Does the Olympics Video Suck For You Too?

Admit it. These Olympics have been awesome so far. The mind-blowing opening ceremony. Michael Phelps. The breadth of games covered. All wrapped up in an HD bow. Too bad the online experience doesn’t even merit a bronze medal.

Let’s set aside the bone-headed decision to delay the web video coverage for popular events until after the already delayed West Coast coverage. Yes, that sucks. I’m talking more about the video player.

As we’ve written before, just getting the video from the games to your PC is an Olympic task. But all that effort is going to waste. I tried watching these Olympics online at different points throughout the weekend and just gave up to watch it on oldteevee. Here are some of the big issues:

1. Video presentation. This was supposed to be a big coming out party for Microsoft’s Silverlight. The quality is adequate, but the video doesn’t play full-screen and it fails to capture the energy and excitement, especially for events that don’t have a lot of close-ups (try watching field hockey). And the four simultaneous streams option shrinks the videos so small it’s pointless.

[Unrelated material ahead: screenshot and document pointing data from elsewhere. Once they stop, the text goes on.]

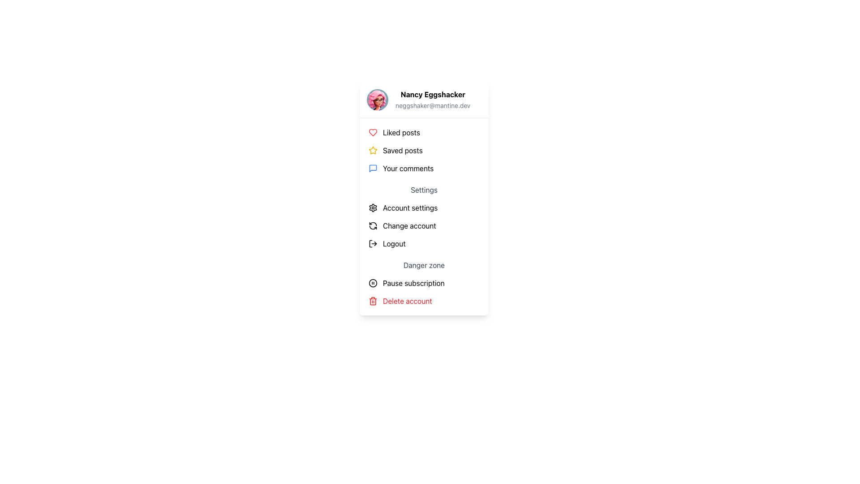 This screenshot has height=484, width=860. What do you see at coordinates (423, 100) in the screenshot?
I see `information displayed in the user profile block, which includes the user's avatar, name, and email, positioned at the top of the menu` at bounding box center [423, 100].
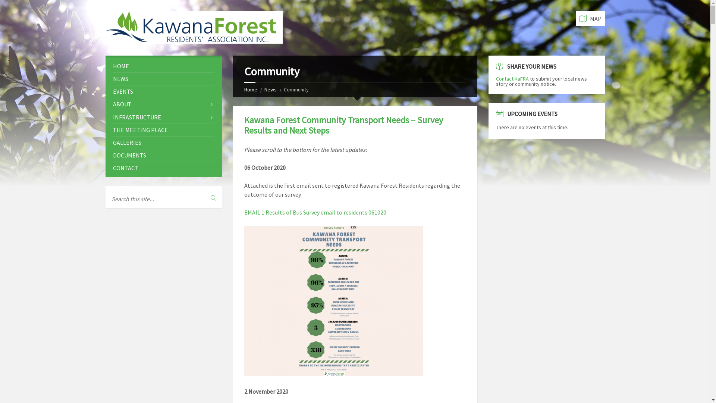  What do you see at coordinates (163, 79) in the screenshot?
I see `'NEWS'` at bounding box center [163, 79].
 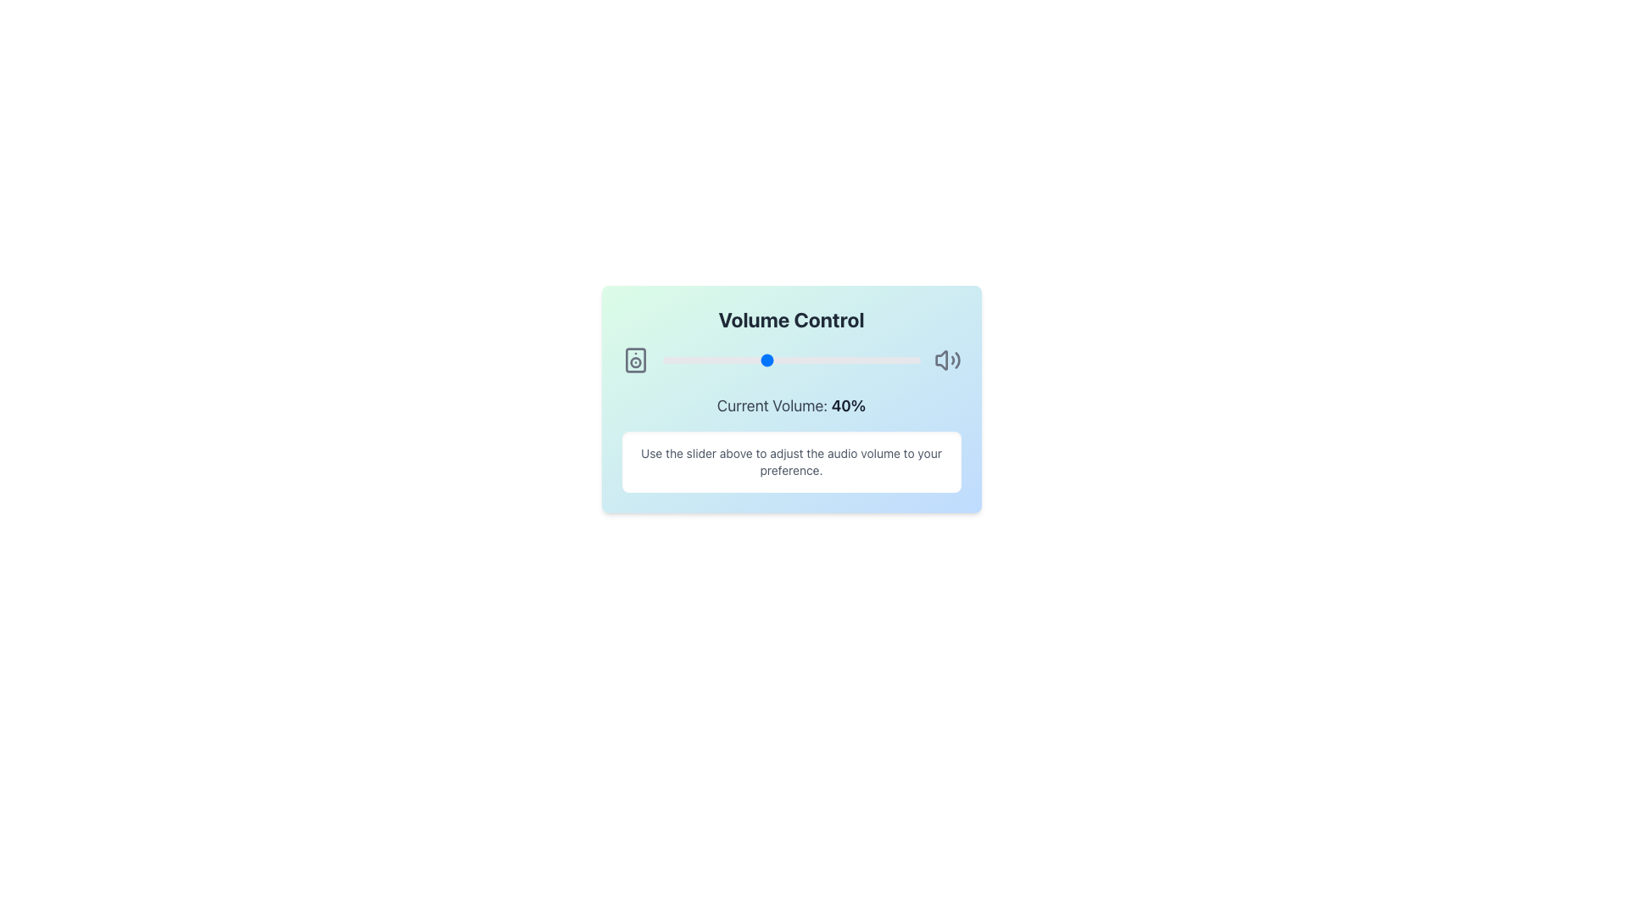 I want to click on the volume level, so click(x=711, y=359).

2. No commentary. Yeah, sure. Web video means that you can actually watch archery for the first time, but there are no announcers providing commentary, so I don’t know what’s going on. What’s happening? Why is it happening? Don’t know. This is especially bad in between matches like fencing. There is just a shot of an empty court (is that what they call it in fencing?). No indication as to what’s going on or what’s coming up.

"As Seen On" coverage from Day 2

"As Seen On" coverage from Day 2

3. Poor navigation. Events aren’t always labeled properly (men’s archery is listed as “Men’s Team Event”). In the “As Seen on TV” option, where you can watch the games as they were broadcast on oldteevee, there’s only one video from Day 2 (trap shooting), and six videos from Day 1. Yeah, preeeeeetty sure there were more than seven televised events over the weekend.

Unfortunately, NBC doesn’t have much incentive to change its behavior. The games have been exciting and a ratings monster for the network. NBCOlympics.com racked up 70 million pageviews on Friday, and 4.8 million people watched 3.1 million video streams on Saturday.

This could have been a golden moment for online video — too bad NBC just couldn’t stick the landing.